I could make excuses all day: “I’d had a long day”; “You do that stuff all the time”; “You had home court advantage”. But [having just enumerated them] I won’t. No excuses. I lost. Fair and square.
But I’m not quitting, Wildcat. I want a rematch. I want Round 2 of our dance off, and I want it soon. Mascot vs. Man is not over!
You think you’re so cool with your “flexibility”, your “athleticism”, your “dance skills”, and your “talent”. Well, I’m cool, too. Because while you’ve got those things, I’ve got… well, I’m cool, too.
You made me look like an idiot out there, but I’ll turn the tables soon enough. If you shuffle left, I’ll shuffle left. If you lean right, so will I. But I’ll do it with more sweat and more tears. As the old song says, “Anything you can do, I can do sort-of.”

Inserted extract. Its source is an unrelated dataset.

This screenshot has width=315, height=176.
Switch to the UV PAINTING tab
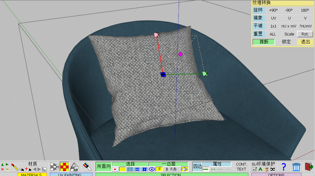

You’re gonna perform a retro 70’s style spin move into a full split? Then I’ll do it too. And if [when] I have to go to the hospital with an inoperable groin injury, I’ll have no regrets. I’m leaving nothing on the table this time. Not my moves and not my pride.
To be honest, Wildcat, I don’t know why they liked you so much more than me. I don’t know why they found me creepy, disturbing, and pathetic. I don’t know why they laughed at me and pitied me at the same time. Couldn’t they see how hard I was trying? Couldn’t they see that with every gasp and flail, I was exhibiting a dangerously pathetic amount of effort?
Or maybe that’s just it. You make this look effortless. You’re a proud cat. And I’m just a sad man. It’s Mascot vs. Man. It’s apples and oranges. We’re not even on the same field. You know, on second thought, no more rematches. You’re simply too much.
P.S. What’s the greatest performance you’ve ever witnessed?